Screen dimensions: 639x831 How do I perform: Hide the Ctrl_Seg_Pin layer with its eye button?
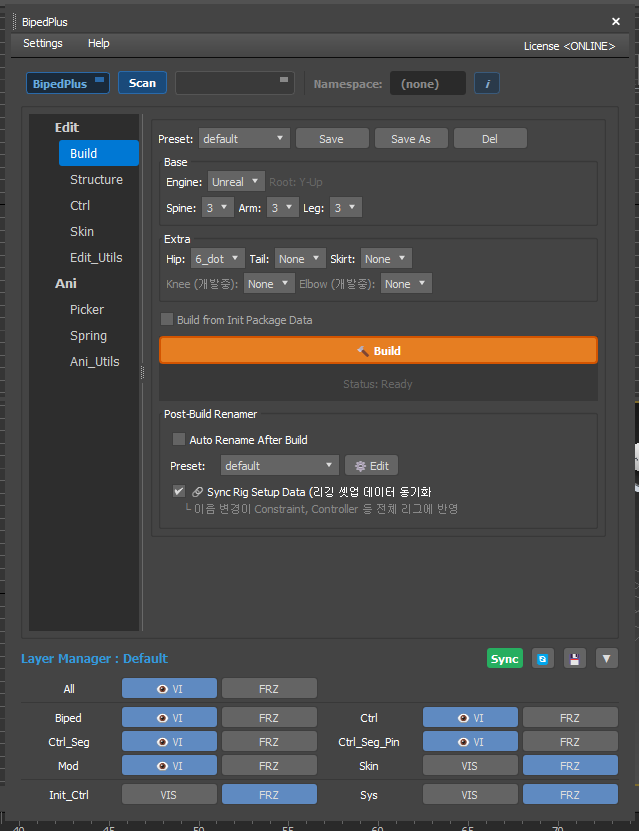(x=470, y=742)
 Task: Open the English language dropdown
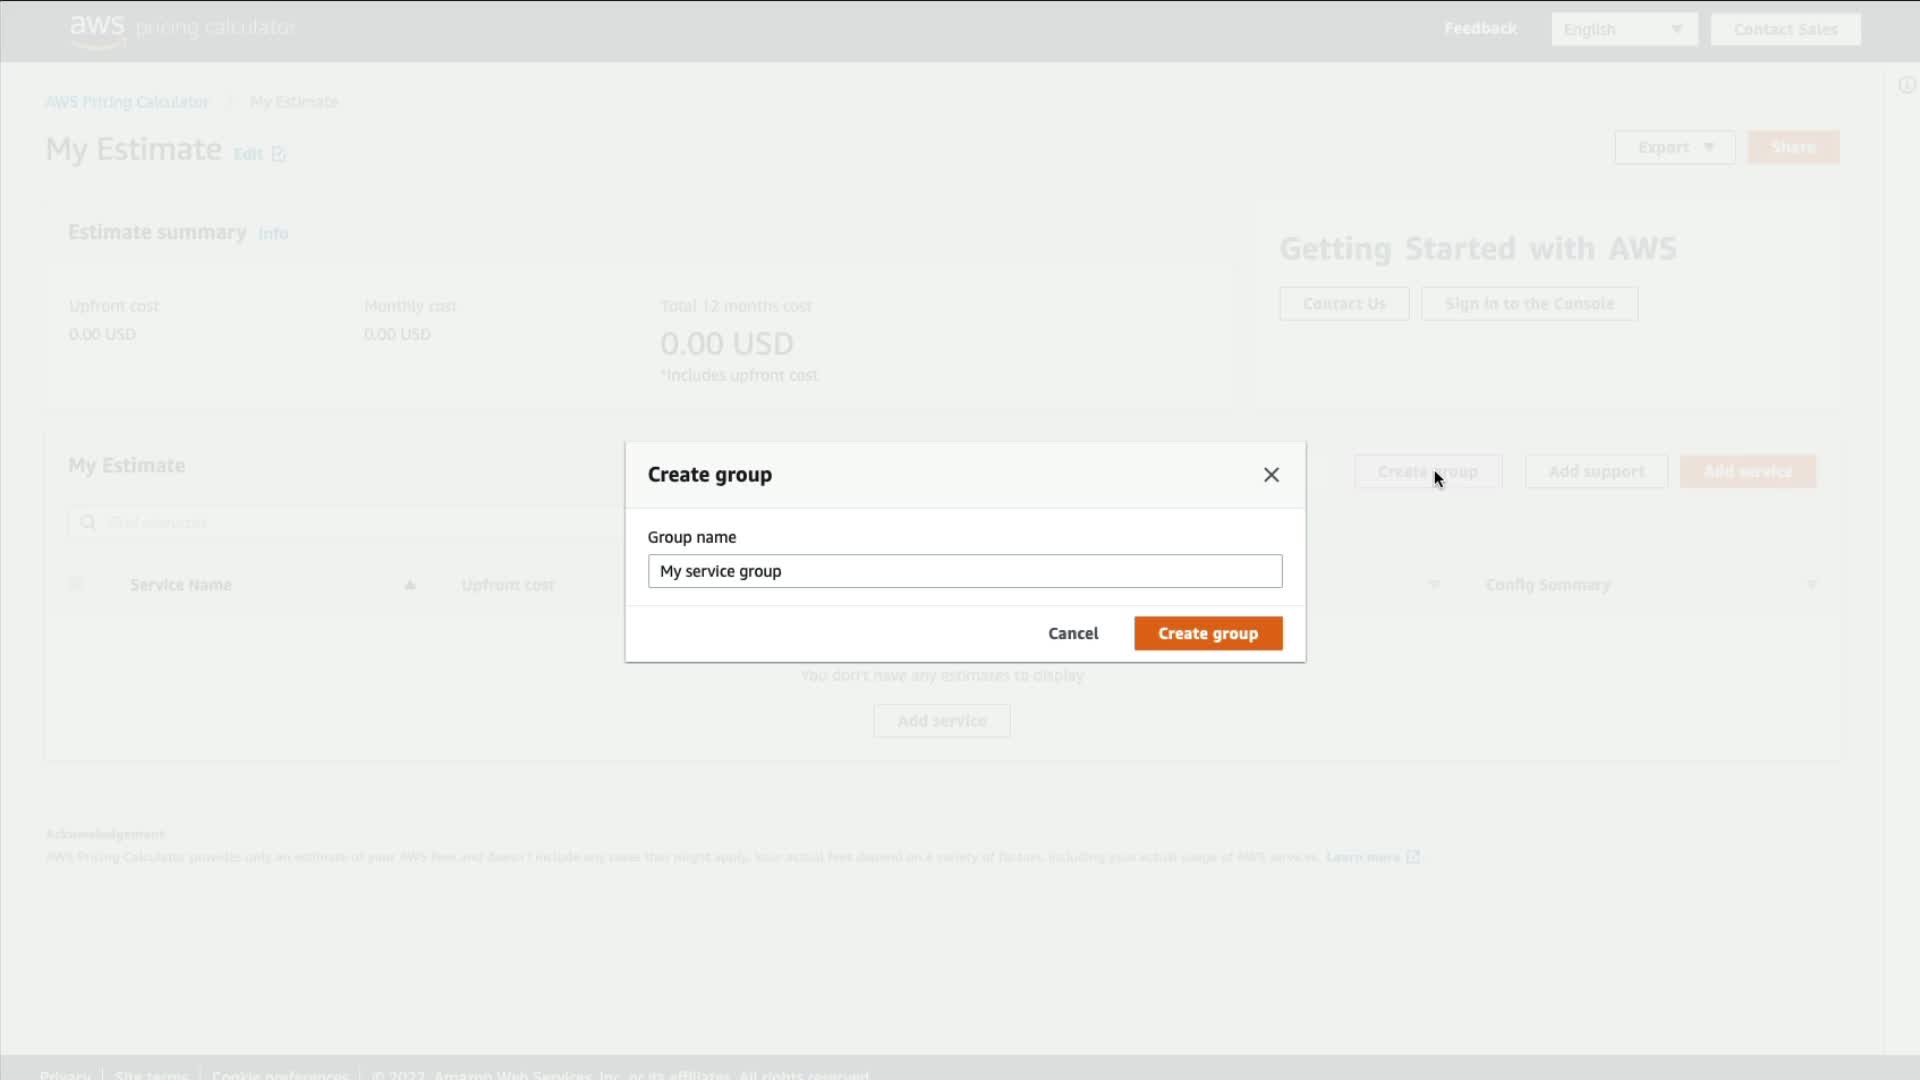point(1623,29)
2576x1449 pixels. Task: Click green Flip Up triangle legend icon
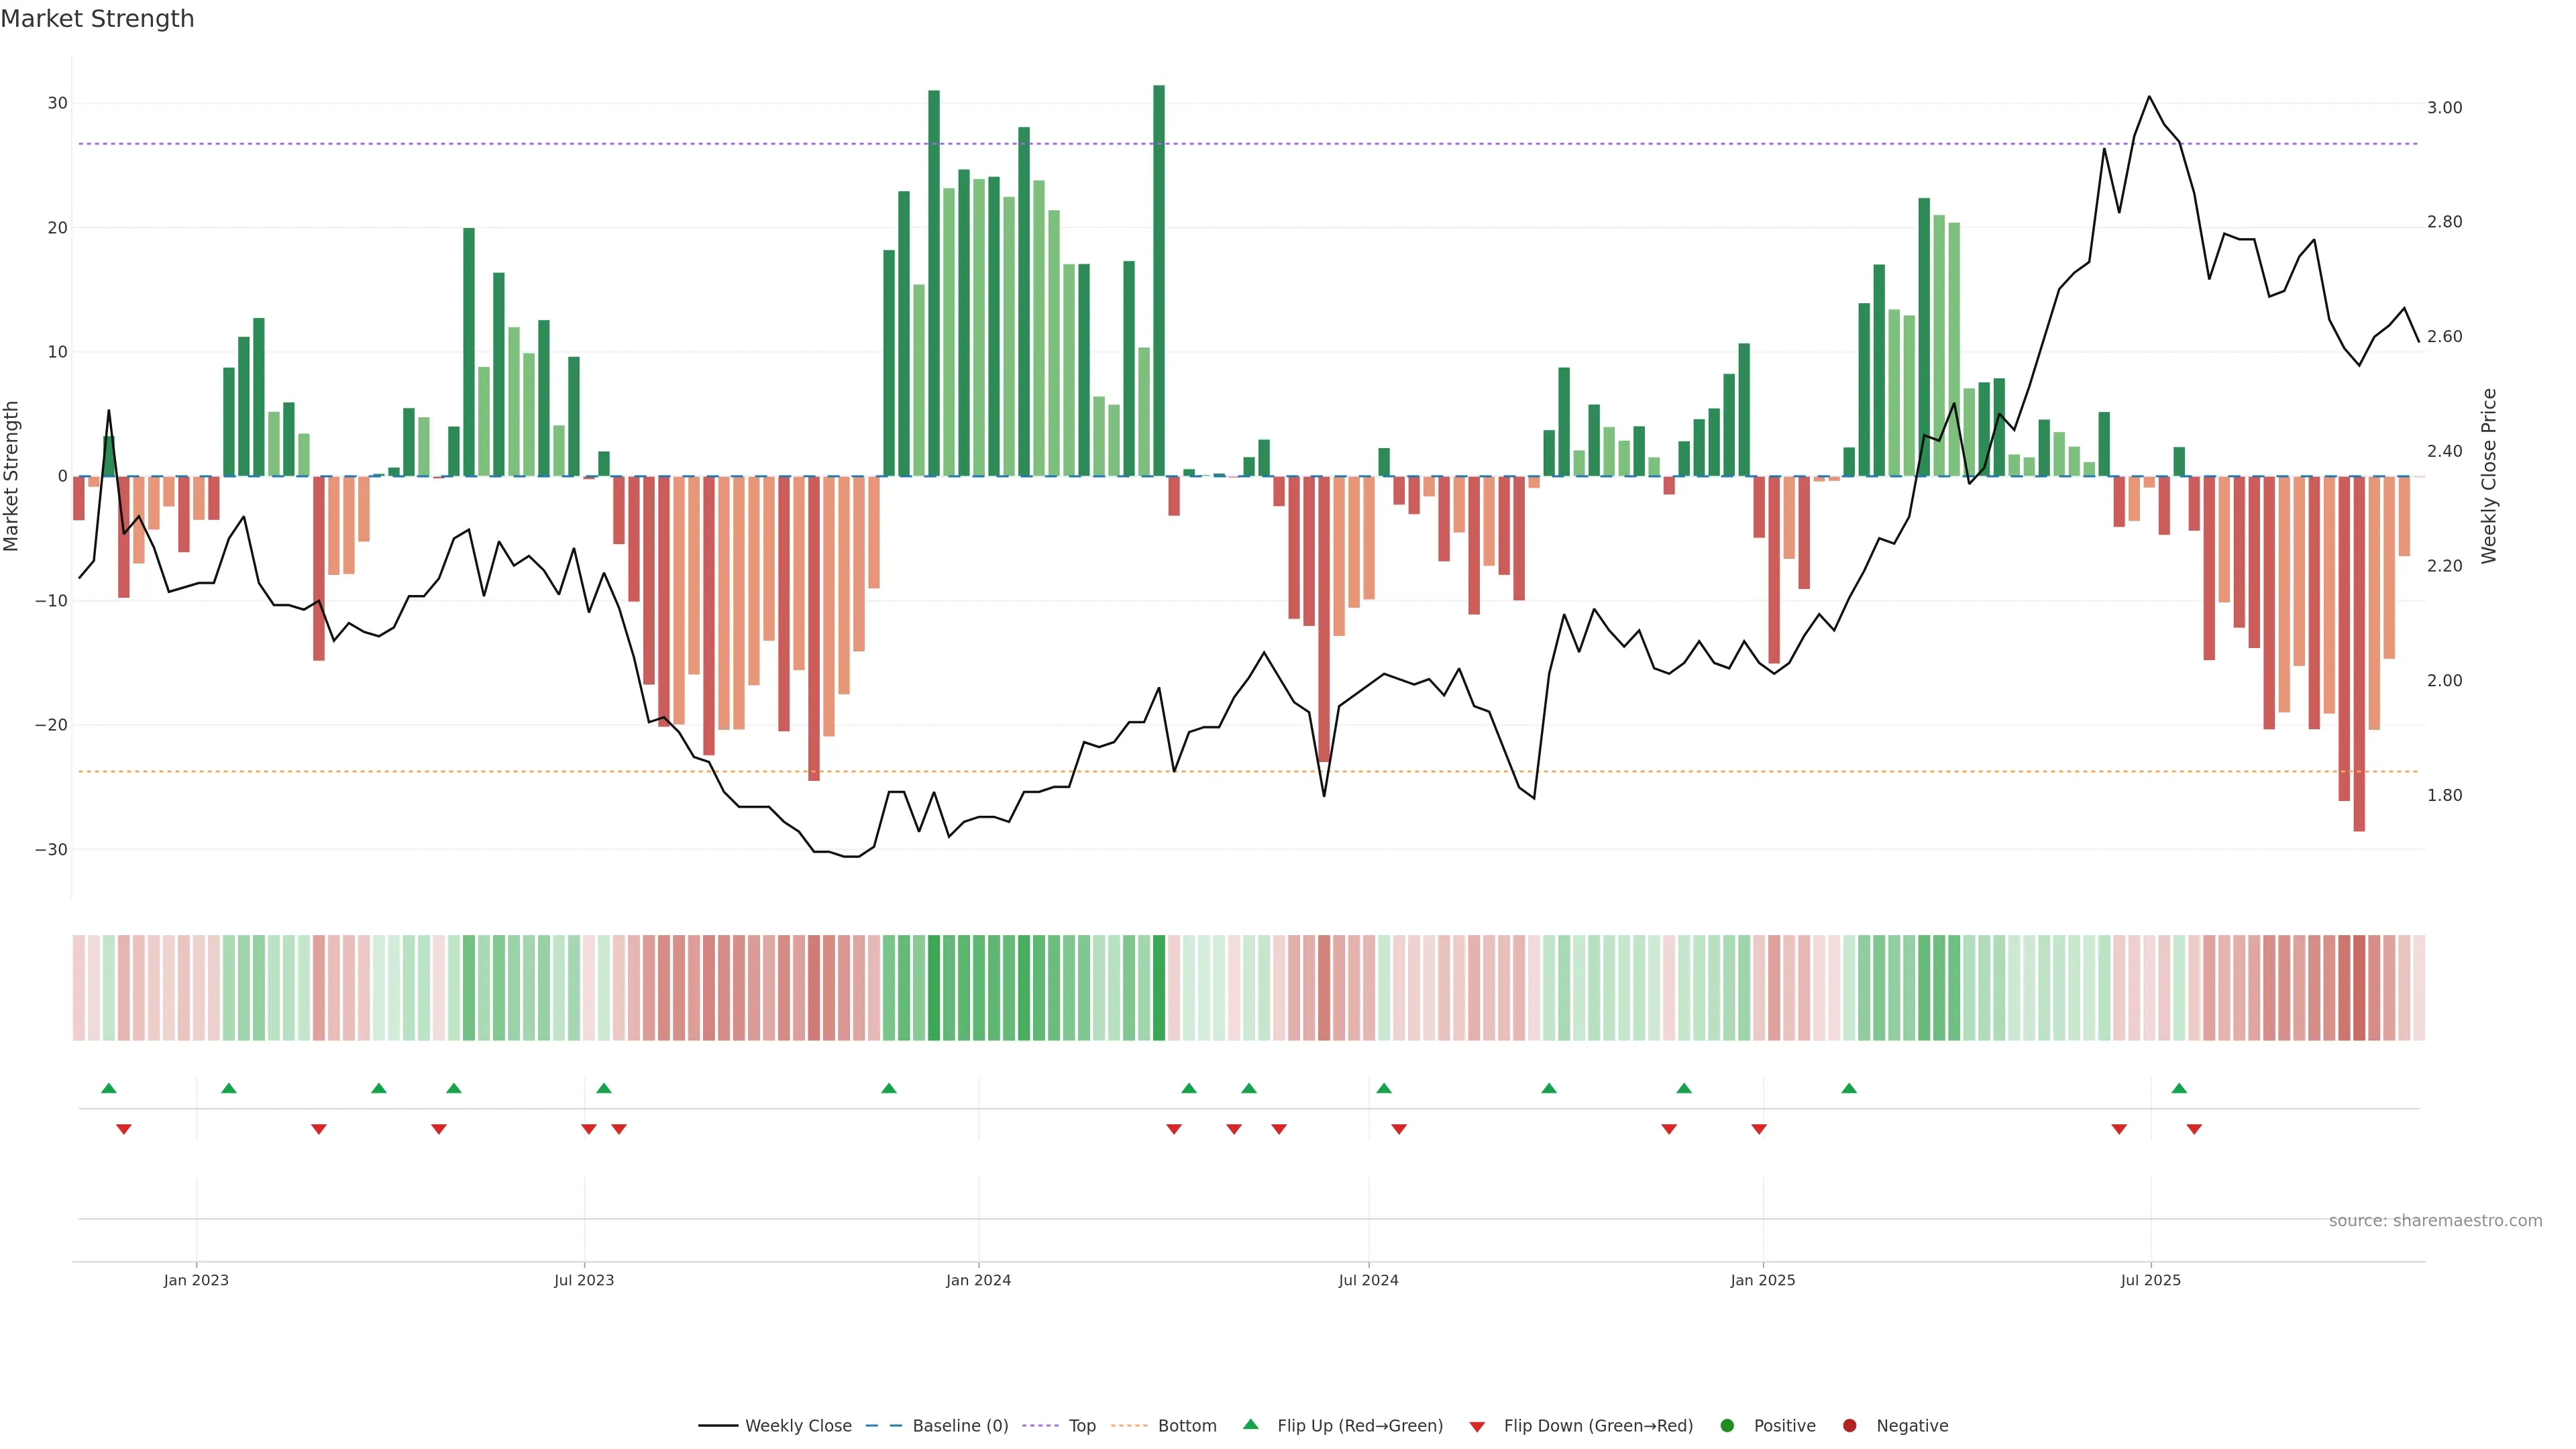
════════════════
* _Stated goal_
Retype every line of text from the rows word for word, with the pictures left out.

* _Solution for this task_
Screen dimensions: 639x831 How do I perform: Hide the Ctrl_Seg_Pin layer with its eye button?
(x=470, y=742)
 Task: Open the English language dropdown
point(1623,29)
2576x1449 pixels. Task: Click green Flip Up triangle legend icon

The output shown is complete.